PARÍS. Juan Francisco Rodríguez Montoya, conocido desde adolescente como Juan Soriano, por el segundo apellido de su padre, un «genio primordial», dibujante, pintor, escultor, ceramista, escenógrafo, decorador, gran maestro en el arte de vivir en cuarentena, libre, que trabajó, durante toda su vida, como «puente» entre las culturas mexicanas y españolas, americanas y europeas, murió ayer en México.

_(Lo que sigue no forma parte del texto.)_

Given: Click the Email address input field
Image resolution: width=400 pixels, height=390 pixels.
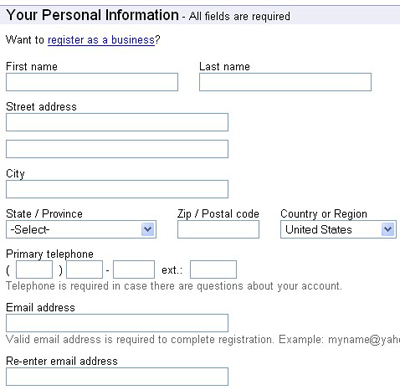Looking at the screenshot, I should [x=117, y=323].
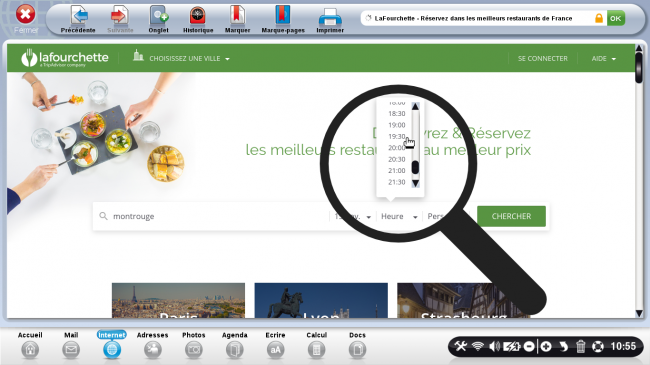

Nació en Guadalajara, Jalisco, y quizá sufrió desde muy niño una sensibilidad artística y sensual muy viva, rodeado de mujeres muy enérgicas. Descubrió la pintura europea a través de las estampas y libros de algunos amigos de la familia. Y pronto supo que lo suyo era el arte, en las más variadas manifestaciones, desde vestir muñecas a adorar la gran pintura clásica. Antes de viajar a México, siguiendo a su hermana Marta, a los quince años, ya había comenzado a exponer a intentar buscar su atormentado camino. En México estudia y llega a ser maestro de dibujo. A finales de los años treinta, Soriano estudia, vive, se enamora, pinta, trabaja, enseña, expone y debuta como escenógrafo de obras de Maeterlinch y Bernard Shaw.
A finales de los años treinta, Soriano conoce a Octavio Paz, que será el primero de sus grandes críticos, y viaja a California. De vuelta a México, da clases del dibujo. Entre el fin de la guerra civil y el estallido de la segunda guerra mundial, Soriano vive experiencias decisivas. Él ya sabe que lo suyo no serán las vanguardias europeas. La llegada a México de los desterrados españoles tendrá para Soriano una importancia capital.
Amigo de Gaya y Zambrano
Soriano hablaba con devoción de María Zambrano y de Ramón Gaya, que fueron sus amigos fraternales. Con ambos volvió a cruzarse en Roma. Los tres compartían un rechazo sensible hacia lo «moderno» y lo «contemporáneo» y un respeto capital hacia lo sagrado, que cada uno asumió de muy distinta manera. Soriano siguió viajando (Nueva York) e incluso llegaría a vivir varios años en Roma y París. Cada viaje, cada encuentro, fue para Soriano la revelación de un nuevo mundo. Atenas, Roma, París, Madrid... distintos mundos donde Soriano se instalaba, miraba, trabajaba, absorbía, para volver a su México natal y seguir construyendo una obra proteica.
Las tecarrotas de Soriano son indisociables de la gran artesanía mexicana. Pero también es imprescindible relacionarlas con el arte griego arcaico. Buena parte de la pintura de Soriano está relacionada con el surrealismo, que el maestro descubrió con su amiga Lola Álvarez Bravo. Pero Soriano cultiva un surrealismo figurativo, muy alejado de las «alucinaciones» de Matta, con el que también se cruzó en Nueva York y Roma.
Con los años, Soriano hundió para siempre sus raíces en su tierra mexicana, sin romper completamente con el encanto de sus viajes, reclamado desde América y desde Europa, con cierta parsimonia. Tuvo que esperar hasta 1997 para ser homenajeado con una gran retrospectiva en el Reina Sofía. Este museo le dedicará otra exposición de homenaje en noviembre. El premio Velázquez data de hace apenas unos meses. Soriano hizo una obra única y esencial. Al margen de todas las escuelas dominantes, de las que siempre desconfió. Y, sin embargo, desde muy pronto reconocido, por Octavio Paz, precisamente, como un maestro esencial.